Stored data entries:
####

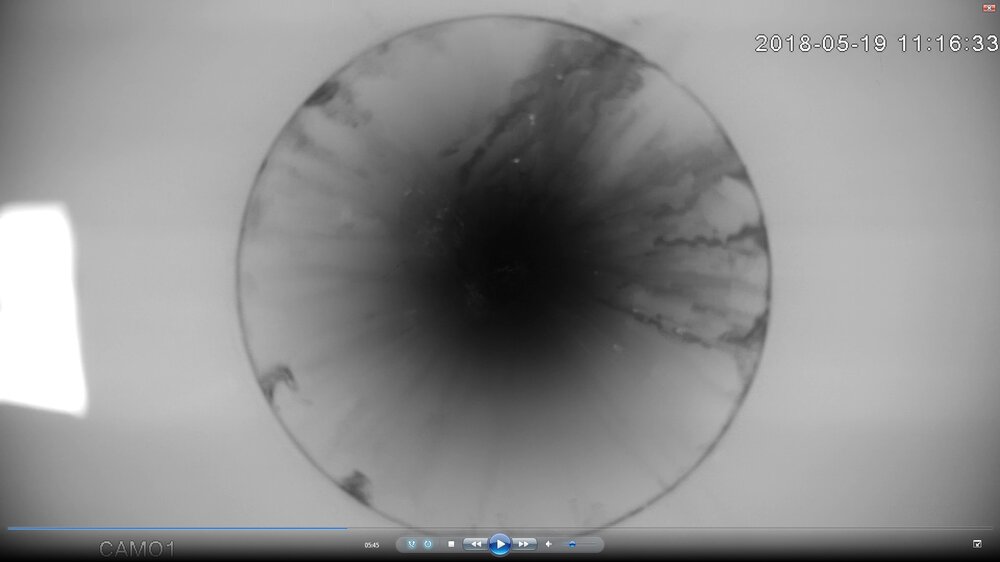Stop the video playback
This screenshot has width=1000, height=562.
451,544
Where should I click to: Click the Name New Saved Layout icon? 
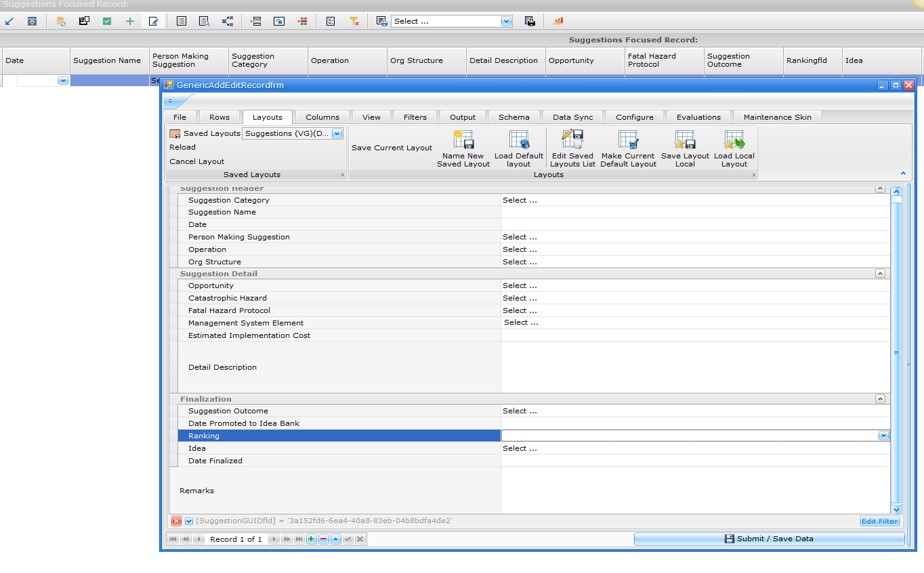463,140
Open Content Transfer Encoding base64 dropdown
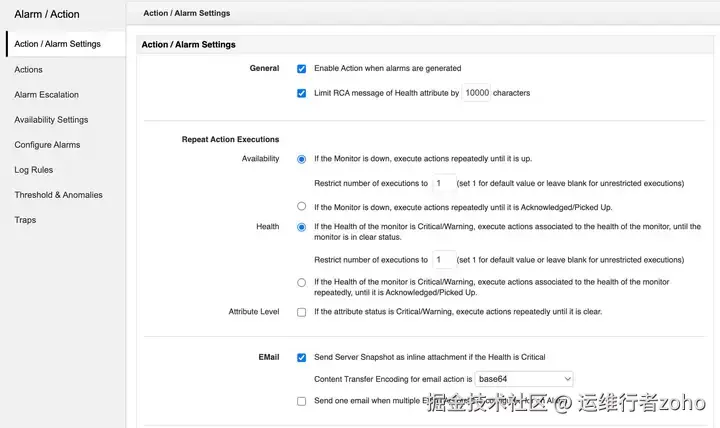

####

**Instructions to follow**:
Please copy exactly the lines from the one containing "Where should I" through the end of the records above, leaving out every picture.

**Finished task**:
Where should I click to: Click the Name New Saved Layout icon? 
463,140
Open Content Transfer Encoding base64 dropdown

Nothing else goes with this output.